JOURNEY The Collection Columbia 5178572 (2005)
So, I’ve been playing catch up with compilations and box sets, which meant it was time to come to terms with this gloriously futile 3 CD longbox set.
What you’re getting for your money is the original albums “Infinity”, “Escape” and “Frontiers” from 1978, 1981 and 1983 respectively. There’s nothing new, just the albums removed from their jewel cases and bunged into a very pretty longbox format, with the original CD booklets bunged in for good measure.
I suppose if you’ve never owned the albums on CD, it’s cheaper than buying them individually, but there’s nothing here to entice the Journey fan who already has them. Of course, the music is absolutely sublime as they shake off the tail ends of their jazz fusion beginnings on “Infinity”, move into AOR overdrive on “Escape”, which is widely regarded as a classic of the genre, before repeating the formula to slightly diminished effect on “Frontiers”.

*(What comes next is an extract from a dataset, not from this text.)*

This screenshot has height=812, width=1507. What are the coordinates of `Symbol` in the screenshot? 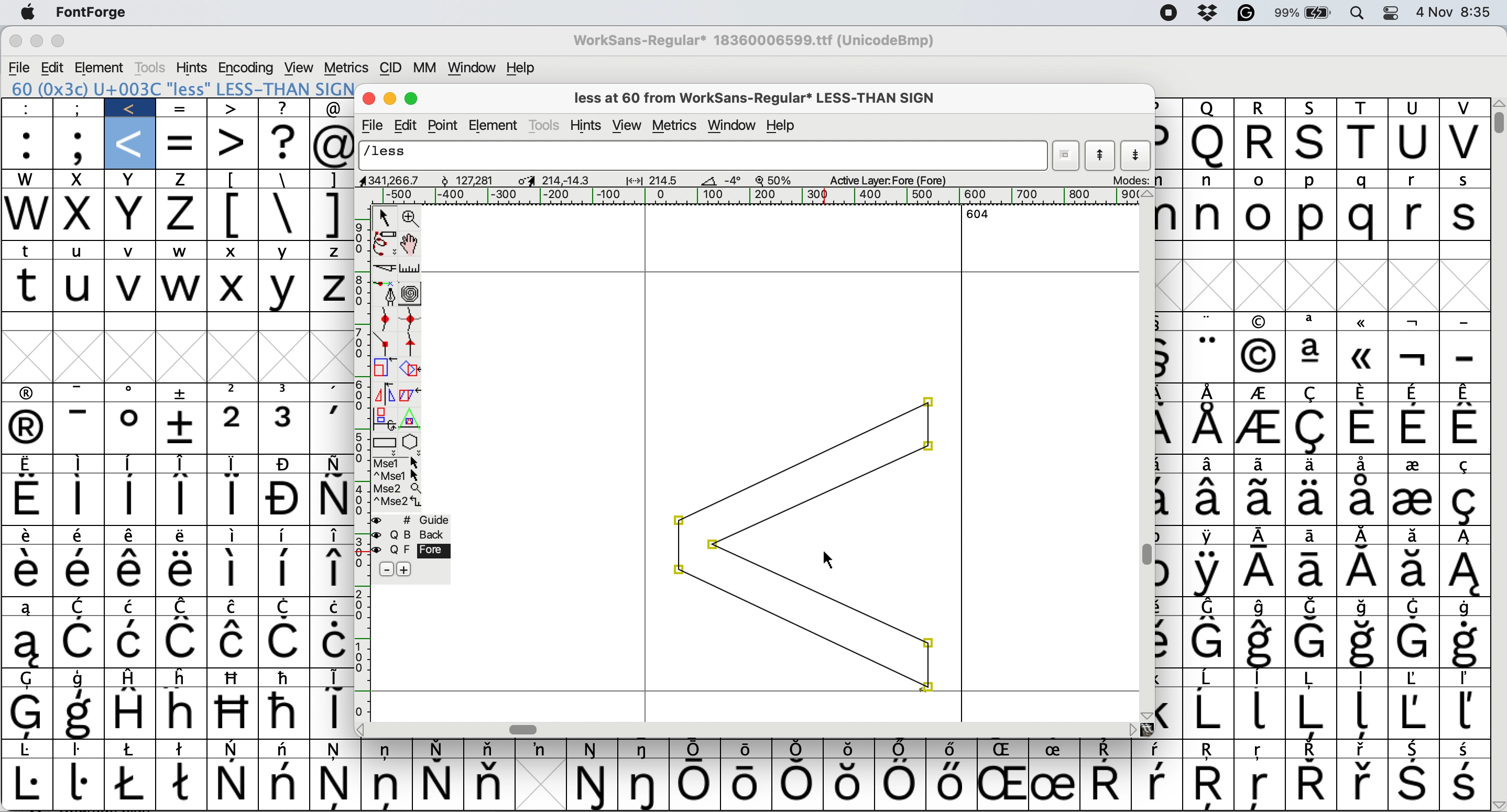 It's located at (289, 607).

“Infinity” has always been my favourite Journey album, so I’m not going to quibble at hearing the divine “Winds Of March” again, which contains quite possible Neal Schons best solo, or the classics “Lights”, “Patiently” and “Wheel In The Sky”. They still had a hard edge on this release helped along by Aynsley Dunbars powerhouse drumming before going for the mainstram jugular on “Escape”.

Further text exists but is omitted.